An Introduction to Engineering Analyses
An engineering-oriented introduction to wave propagation by an award-winning MIT professor, with highly accessible expositions and mathematical details—many classical but others not heretofore published.
A wave is a traveling disturbance or oscillation—intentional or unintentional—that usually transfers energy without a net displacement of the medium in which the energy travels. Wave propagation is any of the means by which a wave travels. This book offers an engineering-oriented introduction to wave propagation that focuses on wave propagation in one-dimensional models that are anchored by the classical wave equation. The text is written in a style that is highly accessible to undergraduates, featuring extended and repetitive expositions and displaying and explaining mathematical and physical details—many classical but others not heretofore published. The formulations are devised to provide analytical foundations for studying more advanced topics of wave propagation.

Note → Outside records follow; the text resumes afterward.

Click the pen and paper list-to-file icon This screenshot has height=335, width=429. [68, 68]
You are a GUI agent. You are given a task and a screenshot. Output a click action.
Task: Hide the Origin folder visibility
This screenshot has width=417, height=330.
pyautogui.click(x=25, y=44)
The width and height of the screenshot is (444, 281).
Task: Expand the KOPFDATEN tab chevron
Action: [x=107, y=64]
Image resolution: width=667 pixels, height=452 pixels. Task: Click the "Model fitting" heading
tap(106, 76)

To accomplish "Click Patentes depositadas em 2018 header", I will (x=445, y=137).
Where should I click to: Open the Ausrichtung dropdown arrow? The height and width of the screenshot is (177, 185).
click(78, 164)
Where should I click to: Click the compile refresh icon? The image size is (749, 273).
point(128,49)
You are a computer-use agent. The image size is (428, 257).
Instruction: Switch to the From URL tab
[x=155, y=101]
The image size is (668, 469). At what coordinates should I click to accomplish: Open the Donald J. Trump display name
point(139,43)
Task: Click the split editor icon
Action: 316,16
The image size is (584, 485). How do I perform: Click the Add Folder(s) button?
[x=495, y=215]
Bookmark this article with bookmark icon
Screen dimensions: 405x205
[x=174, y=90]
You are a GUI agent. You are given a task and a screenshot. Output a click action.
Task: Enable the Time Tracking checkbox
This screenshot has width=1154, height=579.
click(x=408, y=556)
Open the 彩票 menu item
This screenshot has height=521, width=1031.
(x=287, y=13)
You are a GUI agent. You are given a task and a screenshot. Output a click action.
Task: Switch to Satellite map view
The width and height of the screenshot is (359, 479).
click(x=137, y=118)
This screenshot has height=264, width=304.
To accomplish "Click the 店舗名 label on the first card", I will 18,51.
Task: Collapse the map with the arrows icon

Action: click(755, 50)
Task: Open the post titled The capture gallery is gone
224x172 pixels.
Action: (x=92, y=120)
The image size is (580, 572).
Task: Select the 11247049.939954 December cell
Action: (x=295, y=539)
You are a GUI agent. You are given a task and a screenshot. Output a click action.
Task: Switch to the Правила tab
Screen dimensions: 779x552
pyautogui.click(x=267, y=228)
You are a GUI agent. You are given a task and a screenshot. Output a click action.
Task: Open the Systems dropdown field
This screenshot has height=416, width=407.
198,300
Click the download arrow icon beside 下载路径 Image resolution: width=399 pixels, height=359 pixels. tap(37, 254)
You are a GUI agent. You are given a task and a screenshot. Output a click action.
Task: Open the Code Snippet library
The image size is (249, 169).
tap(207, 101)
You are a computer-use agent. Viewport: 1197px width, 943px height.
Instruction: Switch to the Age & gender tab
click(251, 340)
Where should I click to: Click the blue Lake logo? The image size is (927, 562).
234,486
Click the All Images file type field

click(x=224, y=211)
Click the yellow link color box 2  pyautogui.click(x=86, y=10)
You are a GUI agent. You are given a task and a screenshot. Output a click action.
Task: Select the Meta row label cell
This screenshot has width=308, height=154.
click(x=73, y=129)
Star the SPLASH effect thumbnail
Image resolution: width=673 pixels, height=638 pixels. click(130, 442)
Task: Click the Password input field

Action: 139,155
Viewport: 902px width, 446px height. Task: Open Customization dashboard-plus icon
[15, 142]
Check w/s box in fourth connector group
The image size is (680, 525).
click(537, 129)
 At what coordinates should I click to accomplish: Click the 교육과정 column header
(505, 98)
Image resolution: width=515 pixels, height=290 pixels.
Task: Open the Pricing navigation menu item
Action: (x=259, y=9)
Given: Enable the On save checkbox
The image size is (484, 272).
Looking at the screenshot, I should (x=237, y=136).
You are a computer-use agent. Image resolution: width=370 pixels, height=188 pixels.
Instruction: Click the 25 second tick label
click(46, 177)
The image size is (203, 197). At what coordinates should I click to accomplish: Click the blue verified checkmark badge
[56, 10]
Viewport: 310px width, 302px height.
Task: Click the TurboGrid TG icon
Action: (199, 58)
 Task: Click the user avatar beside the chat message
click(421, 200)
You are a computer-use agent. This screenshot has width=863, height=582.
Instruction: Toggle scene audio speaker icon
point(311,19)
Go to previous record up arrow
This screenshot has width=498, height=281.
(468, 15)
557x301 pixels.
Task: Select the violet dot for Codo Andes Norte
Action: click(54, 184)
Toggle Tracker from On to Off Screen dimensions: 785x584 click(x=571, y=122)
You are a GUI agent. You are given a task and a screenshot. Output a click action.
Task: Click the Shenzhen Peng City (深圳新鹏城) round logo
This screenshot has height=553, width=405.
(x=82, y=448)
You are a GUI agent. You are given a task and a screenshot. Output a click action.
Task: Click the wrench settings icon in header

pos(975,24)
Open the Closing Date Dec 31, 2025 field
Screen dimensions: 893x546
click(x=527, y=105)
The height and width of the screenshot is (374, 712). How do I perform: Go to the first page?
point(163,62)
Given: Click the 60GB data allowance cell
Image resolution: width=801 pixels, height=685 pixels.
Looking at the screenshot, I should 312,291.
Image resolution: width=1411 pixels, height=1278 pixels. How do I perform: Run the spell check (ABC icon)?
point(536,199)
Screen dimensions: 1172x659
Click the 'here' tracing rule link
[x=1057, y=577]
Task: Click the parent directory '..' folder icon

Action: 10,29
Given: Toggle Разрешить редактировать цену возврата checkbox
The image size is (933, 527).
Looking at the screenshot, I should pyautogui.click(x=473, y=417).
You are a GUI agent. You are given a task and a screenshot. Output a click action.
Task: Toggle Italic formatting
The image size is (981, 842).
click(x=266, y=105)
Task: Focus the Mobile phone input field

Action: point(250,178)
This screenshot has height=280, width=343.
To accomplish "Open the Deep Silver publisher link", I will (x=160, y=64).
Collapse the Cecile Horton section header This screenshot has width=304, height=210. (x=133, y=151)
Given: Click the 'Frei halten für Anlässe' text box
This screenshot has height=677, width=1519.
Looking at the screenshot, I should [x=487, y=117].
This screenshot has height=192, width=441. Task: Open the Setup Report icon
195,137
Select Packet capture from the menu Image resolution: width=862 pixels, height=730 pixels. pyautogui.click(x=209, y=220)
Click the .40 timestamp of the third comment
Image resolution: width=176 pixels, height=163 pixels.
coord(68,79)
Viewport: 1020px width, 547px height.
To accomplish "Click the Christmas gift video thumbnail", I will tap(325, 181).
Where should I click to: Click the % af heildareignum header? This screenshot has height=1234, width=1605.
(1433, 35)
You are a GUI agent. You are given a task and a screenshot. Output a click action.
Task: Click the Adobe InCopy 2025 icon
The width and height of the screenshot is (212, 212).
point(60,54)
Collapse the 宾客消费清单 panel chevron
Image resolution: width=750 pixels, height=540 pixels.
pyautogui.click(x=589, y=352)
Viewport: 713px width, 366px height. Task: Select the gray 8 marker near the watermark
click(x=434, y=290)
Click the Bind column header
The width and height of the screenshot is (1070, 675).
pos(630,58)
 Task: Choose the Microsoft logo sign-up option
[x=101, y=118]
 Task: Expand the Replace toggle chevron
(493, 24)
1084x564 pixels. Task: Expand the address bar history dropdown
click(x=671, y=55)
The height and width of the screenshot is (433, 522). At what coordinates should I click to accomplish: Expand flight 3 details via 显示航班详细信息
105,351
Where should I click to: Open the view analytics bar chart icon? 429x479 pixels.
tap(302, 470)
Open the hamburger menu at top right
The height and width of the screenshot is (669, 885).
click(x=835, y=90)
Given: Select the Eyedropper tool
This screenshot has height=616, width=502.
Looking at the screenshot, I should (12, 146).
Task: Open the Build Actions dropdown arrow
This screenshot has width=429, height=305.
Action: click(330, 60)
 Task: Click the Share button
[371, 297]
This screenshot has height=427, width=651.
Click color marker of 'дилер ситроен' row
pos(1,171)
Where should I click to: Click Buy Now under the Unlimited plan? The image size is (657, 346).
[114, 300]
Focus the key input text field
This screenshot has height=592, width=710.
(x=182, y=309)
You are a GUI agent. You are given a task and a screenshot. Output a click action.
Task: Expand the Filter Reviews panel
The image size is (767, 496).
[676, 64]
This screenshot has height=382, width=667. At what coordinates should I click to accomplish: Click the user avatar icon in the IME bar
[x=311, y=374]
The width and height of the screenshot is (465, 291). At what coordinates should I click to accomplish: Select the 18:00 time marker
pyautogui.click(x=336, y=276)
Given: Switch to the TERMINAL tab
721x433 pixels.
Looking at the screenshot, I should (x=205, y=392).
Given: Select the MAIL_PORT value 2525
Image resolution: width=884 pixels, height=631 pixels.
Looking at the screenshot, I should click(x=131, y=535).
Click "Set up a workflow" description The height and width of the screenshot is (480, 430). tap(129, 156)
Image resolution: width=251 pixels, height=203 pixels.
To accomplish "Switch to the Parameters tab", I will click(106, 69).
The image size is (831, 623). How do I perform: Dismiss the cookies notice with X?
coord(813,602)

After a precalculus summary of rudimentary wave propagation and an introduction of the classical wave equation, the book presents solutions for the models of systems that are dimensionally infinite, semi-infinite, and finite. Chapters typically begin with a vignette based on some aspect of wave propagation, drawing on a diverse range of topics. The book provides more than two hundred end-of-chapter problems (supplying answers to most problems requiring a numerical result or brief analytical expression). Appendixes cover equations of motion for strings, rods, and circular shafts; shear beams; and electric transmission lines.